▸ **INSTRUCTIONS TO FOLLOW**
Starting at the beginning of the material and stopping after the line containing "Toggle the .cls", reproduce those lines in full, requests included, scaling every coordinate in the answers by 2.55 and rounding each to a whole number, with halves rounded up.

* Begin RECORD SET *

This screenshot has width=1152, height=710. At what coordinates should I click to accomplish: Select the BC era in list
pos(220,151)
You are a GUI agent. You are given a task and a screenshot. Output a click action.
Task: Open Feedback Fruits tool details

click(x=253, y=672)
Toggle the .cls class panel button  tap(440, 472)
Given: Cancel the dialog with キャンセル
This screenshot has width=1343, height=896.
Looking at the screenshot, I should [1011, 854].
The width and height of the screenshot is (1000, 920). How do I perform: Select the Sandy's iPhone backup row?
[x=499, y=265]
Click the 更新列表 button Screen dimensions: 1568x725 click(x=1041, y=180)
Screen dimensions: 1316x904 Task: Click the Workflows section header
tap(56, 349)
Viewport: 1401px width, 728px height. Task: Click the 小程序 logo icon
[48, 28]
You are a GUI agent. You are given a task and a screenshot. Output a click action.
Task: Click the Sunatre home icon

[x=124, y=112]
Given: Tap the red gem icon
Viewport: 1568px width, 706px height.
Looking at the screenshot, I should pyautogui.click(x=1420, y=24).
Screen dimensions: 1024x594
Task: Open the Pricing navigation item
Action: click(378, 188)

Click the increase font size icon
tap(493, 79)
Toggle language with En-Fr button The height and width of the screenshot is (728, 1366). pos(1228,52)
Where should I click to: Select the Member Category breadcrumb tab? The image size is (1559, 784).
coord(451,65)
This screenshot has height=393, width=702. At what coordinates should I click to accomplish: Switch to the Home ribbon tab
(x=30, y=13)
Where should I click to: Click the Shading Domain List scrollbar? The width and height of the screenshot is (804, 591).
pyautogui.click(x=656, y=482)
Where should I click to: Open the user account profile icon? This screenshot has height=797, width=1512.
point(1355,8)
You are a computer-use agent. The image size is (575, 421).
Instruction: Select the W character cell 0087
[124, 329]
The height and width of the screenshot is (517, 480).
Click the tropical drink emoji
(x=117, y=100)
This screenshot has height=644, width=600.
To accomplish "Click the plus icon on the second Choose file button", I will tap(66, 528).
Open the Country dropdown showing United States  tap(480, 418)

* End RECORD SET *

▸ **EXERCISE RESULT**
This screenshot has width=1152, height=710. At what coordinates should I click to accomplish: Select the BC era in list
pos(561,385)
You are a GUI agent. You are given a task and a screenshot. Output a click action.
Task: Open Feedback Fruits tool details

click(x=645, y=1714)
Toggle the .cls class panel button  tap(1122, 1204)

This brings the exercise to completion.